As for your wedding, don't invite them. I got married once. My mother in law was not invited. In fact, we showed her picture to my best friend's brother and uncle (VERY large men) with strict orders to toss her headfirst in a snowdrift if she had the gall to show her face. She's a horrible, nasty person and it was MY day. Why worry about offending people who don't like you anyway? Save yourself some stress and just decide that they'll never like or accept you so you don't give a fig. If you really want them to be involved, have a second reception (so you can fully enjoy the first one) and invite them to that. If they confront you about it, just tell them they didn't seem happy about the news so you didn't want to put them in the awkward position of having to decline the invitation.
Poor Jasmine! Too bad you can't share it!
Well, FaceBook hadn't been invented yet when we got married (not that I would have been on it if it had), but we solved the problem by holding our wedding out of doors in the mountains, at dawn. Then we invited everyone, including the people we didn't want. They had a good excuse to stay away, and the people we really wanted came and thought it was a lovely wedding (although my grandmother did comment afterwards "It was a nice wedding after all!").
@Tallyollyopia, I really don't have anything I want dyed purple, though it's a fine idea. I have some things I want to tie dye, but that's not exactly the same thing.
I love your notice; too bad you can't post it. However, even if you did post it it would do no good. The kind of people it's aimed at are the kind of people who don't give a rat's ass anyway. (And Jasmine's ears prick up. "What? You have a rat's ass and didn't tell me?!)
@Mamanyt1953, well, what can I say? There, that's what I can say. I've told you before, and I'm sure I'll tell you again, more than once. I don't care if you're Einstein, occasionally you add two plus two and get five.

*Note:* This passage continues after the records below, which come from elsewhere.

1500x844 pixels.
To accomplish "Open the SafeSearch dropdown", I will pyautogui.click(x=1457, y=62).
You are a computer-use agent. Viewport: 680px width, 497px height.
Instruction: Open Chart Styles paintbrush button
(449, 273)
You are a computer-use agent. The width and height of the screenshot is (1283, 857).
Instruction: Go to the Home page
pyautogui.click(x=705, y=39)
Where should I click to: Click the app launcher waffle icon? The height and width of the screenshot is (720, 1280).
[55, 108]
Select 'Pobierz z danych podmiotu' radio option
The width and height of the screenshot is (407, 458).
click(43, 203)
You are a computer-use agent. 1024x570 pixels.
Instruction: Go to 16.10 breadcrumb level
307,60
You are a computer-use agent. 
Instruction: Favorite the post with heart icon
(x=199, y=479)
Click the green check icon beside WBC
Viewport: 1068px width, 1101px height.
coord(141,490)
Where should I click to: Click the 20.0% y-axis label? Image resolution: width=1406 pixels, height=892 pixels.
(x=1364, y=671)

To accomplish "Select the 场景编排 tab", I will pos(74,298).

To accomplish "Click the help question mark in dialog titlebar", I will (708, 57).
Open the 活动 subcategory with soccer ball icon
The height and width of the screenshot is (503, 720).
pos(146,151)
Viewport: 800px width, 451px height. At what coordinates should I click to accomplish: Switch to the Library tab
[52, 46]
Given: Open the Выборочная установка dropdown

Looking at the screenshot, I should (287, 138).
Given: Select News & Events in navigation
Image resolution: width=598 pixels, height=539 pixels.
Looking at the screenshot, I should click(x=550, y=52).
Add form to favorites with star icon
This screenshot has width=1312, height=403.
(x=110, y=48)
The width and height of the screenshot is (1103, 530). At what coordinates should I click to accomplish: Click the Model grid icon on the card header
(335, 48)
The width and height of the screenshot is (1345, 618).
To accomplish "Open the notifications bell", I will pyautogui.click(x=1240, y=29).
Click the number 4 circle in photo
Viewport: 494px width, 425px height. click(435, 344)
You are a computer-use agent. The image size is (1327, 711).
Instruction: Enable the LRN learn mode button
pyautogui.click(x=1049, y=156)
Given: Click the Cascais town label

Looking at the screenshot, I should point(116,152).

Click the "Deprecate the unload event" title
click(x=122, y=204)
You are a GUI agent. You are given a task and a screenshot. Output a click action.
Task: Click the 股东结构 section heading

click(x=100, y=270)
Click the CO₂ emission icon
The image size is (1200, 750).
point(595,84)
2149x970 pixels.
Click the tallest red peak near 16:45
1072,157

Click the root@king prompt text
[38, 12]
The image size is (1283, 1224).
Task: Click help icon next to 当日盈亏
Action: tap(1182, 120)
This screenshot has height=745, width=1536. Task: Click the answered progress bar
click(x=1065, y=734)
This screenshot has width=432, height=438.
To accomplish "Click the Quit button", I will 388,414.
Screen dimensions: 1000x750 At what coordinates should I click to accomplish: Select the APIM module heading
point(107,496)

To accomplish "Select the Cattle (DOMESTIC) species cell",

As for the SNURK emoji, try this:
Margret
Question: what does having an outdoor wedding have to do with your dad's side of the family? Or am I misunderstanding something?I know the facebook thing is kinda petty. But I'm more upset because of the way my sister and I are treated compared to my cousins. It really is as if we don't exist.
But I really want to have my wedding outdoors. I was thinking my parents' backyard (they have a 2 acre backyard) because it is big enough for lots of chairs and we could possibly even have the reception there as well (depending on costs for catering and renting the tables of course). I have already asked my parents and they are on board with that. We even have neighbors who have a huge parking lot on their property (the previous owners were farmers & auto mechanics who ran their business out of their own home so they had lots of parking for their customers). They have let us use that lot for events and parties in the past so I'm sure they'd let us use it again for the wedding.